Jonathan and I just recently celebrated our 7 year wedding anniversary. And today is my last day as a 30 year old. Over the weekend, we got to have lunch with my best friend from HS and Jonathan’s best friend from college. (Fun fact, my MOH married his best man.) And it was one of those time warping experiences where you just can’t fathom where the time went.

It’s easy for me to transport back into my high school bedroom, into my 15 year old mind. I promised myself back then I’d never forget what it was like to be a teenager. I felt so misunderstood back then. So unheard. And yet here I am, a full blown adult unable to understand how we got here.

Our friends have son. A whole human child created from just the two of them. And in that conversation, you know, the one where you debate “the what ifs,” we came to an odd conclusion. If Sophia hadn’t invited Kelly to my house one Friday night, much to my dismay, there is so much in our lives that wouldn’t have been. Or, if Jonathan hadn’t stopped that afternoon in the Millbrook parking lot to see if I was okay. A whole human, a whole person wouldn’t exist.

They met because Jonathan and I invited each of them respectively on a spring break trip in 2007. Invited is probably too kind a word. We basically forced them to tag along. It was an amazing trip, packed full of hilarious inside jokes and memories we’ll hold on to forever.

I miss them often. We grew up. Got married. Became adults. But it’s nice to see that no matter how much time passes, how much life passes, some things are always truth.

I don’t know what it is about 7 years, but that feels like a lifetime. When I was a teenager, I immediately assumed people were ancient if they’d been married more than 5 years . I don’t know when we became the adults in the room. So it just goes to show you that the time passes without your consent.

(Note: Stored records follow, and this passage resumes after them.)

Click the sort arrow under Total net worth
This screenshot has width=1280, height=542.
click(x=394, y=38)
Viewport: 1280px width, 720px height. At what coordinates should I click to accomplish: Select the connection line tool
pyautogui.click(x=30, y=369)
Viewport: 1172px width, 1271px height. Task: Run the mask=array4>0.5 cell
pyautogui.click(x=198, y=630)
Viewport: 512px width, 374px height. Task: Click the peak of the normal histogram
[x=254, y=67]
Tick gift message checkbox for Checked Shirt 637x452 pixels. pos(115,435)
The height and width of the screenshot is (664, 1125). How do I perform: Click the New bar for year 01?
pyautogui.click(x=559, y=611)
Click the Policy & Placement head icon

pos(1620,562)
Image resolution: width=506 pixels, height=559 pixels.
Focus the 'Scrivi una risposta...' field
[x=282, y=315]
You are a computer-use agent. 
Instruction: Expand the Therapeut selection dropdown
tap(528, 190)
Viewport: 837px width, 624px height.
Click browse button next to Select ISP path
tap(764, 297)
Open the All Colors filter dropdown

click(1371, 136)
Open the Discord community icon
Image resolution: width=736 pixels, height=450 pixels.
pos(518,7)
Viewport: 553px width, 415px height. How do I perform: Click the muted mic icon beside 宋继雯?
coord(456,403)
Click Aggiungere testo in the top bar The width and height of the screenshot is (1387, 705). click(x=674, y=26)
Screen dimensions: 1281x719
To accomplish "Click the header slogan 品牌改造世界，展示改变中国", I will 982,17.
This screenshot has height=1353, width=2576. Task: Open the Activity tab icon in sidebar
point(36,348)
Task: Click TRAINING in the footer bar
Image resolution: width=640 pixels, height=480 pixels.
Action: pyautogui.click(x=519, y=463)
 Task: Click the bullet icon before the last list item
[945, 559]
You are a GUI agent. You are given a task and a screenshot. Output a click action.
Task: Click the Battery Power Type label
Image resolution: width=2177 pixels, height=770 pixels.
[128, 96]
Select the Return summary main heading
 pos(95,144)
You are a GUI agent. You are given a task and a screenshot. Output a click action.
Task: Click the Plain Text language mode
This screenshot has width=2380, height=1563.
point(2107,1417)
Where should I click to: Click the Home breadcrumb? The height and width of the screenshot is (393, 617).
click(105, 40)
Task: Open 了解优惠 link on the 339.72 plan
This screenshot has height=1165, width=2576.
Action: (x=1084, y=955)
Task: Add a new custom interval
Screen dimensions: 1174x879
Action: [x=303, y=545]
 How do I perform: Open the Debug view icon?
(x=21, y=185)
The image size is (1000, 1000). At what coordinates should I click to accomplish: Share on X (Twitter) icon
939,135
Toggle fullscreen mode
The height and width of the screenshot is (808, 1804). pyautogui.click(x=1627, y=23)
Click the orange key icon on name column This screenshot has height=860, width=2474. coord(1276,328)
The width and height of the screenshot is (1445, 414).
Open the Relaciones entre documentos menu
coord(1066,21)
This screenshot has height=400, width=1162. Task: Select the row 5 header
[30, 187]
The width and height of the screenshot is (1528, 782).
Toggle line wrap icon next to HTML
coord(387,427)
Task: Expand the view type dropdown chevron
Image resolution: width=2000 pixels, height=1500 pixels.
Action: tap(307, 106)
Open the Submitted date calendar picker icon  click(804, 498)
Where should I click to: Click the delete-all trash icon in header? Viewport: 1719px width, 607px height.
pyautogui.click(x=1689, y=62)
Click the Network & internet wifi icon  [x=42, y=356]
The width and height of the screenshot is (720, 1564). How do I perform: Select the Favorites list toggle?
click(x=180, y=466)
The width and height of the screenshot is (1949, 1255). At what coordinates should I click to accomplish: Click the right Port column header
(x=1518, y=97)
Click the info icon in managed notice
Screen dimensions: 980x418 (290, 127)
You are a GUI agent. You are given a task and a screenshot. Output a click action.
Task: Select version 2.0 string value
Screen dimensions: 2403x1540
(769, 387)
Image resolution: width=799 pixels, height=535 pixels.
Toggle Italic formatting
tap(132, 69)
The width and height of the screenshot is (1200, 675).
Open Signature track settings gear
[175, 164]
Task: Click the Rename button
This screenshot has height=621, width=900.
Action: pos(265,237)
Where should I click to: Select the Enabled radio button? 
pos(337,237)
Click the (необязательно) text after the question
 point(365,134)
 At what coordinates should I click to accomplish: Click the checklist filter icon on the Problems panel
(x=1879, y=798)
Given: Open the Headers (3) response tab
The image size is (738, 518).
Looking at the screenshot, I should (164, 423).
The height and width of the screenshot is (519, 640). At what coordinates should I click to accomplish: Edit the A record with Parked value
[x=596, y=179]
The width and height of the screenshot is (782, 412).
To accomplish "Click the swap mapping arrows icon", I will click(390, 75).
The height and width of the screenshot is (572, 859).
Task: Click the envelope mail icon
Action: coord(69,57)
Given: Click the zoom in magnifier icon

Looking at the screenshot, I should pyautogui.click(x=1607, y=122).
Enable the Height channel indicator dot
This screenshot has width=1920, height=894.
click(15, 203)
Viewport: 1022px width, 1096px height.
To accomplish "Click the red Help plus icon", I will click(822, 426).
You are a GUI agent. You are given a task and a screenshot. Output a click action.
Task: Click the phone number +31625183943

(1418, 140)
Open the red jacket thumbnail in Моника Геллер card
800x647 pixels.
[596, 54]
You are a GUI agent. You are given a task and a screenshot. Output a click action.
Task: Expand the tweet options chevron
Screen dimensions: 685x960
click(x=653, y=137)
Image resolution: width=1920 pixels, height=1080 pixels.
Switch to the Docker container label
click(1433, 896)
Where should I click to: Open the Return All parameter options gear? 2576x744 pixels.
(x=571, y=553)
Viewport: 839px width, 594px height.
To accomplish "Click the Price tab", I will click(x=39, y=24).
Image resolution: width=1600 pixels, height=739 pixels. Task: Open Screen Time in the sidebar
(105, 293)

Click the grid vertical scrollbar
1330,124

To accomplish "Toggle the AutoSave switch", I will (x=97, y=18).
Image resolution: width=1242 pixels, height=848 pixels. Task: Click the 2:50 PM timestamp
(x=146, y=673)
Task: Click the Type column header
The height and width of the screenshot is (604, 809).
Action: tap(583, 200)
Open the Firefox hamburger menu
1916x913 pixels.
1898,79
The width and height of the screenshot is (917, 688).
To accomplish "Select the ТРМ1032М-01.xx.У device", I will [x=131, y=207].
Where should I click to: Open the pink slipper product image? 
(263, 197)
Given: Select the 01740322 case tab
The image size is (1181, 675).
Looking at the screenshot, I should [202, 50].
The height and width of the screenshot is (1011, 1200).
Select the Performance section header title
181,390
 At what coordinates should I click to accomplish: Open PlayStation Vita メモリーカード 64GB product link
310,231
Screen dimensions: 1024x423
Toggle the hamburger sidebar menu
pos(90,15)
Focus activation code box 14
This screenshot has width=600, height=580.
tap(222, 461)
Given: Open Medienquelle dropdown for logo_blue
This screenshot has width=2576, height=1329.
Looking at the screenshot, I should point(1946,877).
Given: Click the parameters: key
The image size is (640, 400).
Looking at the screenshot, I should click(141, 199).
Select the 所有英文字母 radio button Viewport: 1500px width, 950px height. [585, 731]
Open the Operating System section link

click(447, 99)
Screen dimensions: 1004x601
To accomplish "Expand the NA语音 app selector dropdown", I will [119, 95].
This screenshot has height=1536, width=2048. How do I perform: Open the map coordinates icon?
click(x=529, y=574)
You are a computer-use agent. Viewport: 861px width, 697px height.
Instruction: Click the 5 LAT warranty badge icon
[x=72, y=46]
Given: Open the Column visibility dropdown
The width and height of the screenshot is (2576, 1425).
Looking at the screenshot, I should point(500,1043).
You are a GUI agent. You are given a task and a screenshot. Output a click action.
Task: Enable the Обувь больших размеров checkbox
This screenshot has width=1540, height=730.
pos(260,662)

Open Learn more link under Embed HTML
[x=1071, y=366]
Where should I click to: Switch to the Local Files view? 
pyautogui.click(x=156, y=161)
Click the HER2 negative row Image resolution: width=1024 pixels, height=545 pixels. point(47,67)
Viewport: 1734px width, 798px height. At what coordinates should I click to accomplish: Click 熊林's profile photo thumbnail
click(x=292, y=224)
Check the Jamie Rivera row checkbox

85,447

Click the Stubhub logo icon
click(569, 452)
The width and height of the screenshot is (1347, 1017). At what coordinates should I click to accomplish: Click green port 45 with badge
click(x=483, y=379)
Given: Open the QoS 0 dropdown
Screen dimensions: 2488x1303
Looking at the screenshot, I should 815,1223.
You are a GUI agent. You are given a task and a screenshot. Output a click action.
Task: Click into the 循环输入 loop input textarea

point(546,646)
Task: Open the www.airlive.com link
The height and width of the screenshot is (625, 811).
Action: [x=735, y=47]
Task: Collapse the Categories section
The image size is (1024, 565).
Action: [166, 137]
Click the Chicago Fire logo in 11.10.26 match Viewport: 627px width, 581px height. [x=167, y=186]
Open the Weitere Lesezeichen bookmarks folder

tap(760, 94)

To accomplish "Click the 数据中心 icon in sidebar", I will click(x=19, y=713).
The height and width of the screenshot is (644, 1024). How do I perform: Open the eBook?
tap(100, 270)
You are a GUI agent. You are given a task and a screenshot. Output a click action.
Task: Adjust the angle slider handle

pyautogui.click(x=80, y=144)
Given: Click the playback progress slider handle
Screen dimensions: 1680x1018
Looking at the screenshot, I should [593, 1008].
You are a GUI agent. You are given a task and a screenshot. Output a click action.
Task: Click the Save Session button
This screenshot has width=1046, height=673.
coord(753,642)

Jonathan and I were listening to a sermon about marriage on the way home last night. The preacher confessed that his first 7 years of marriage were flat out awful. But he goes on to say that there’s something magical in the aftermath. There’s bliss inside the moment when you can look at your spouse and know you’ve made it through to the other side.

Instinctively, Jonathan and I gave each other a high five.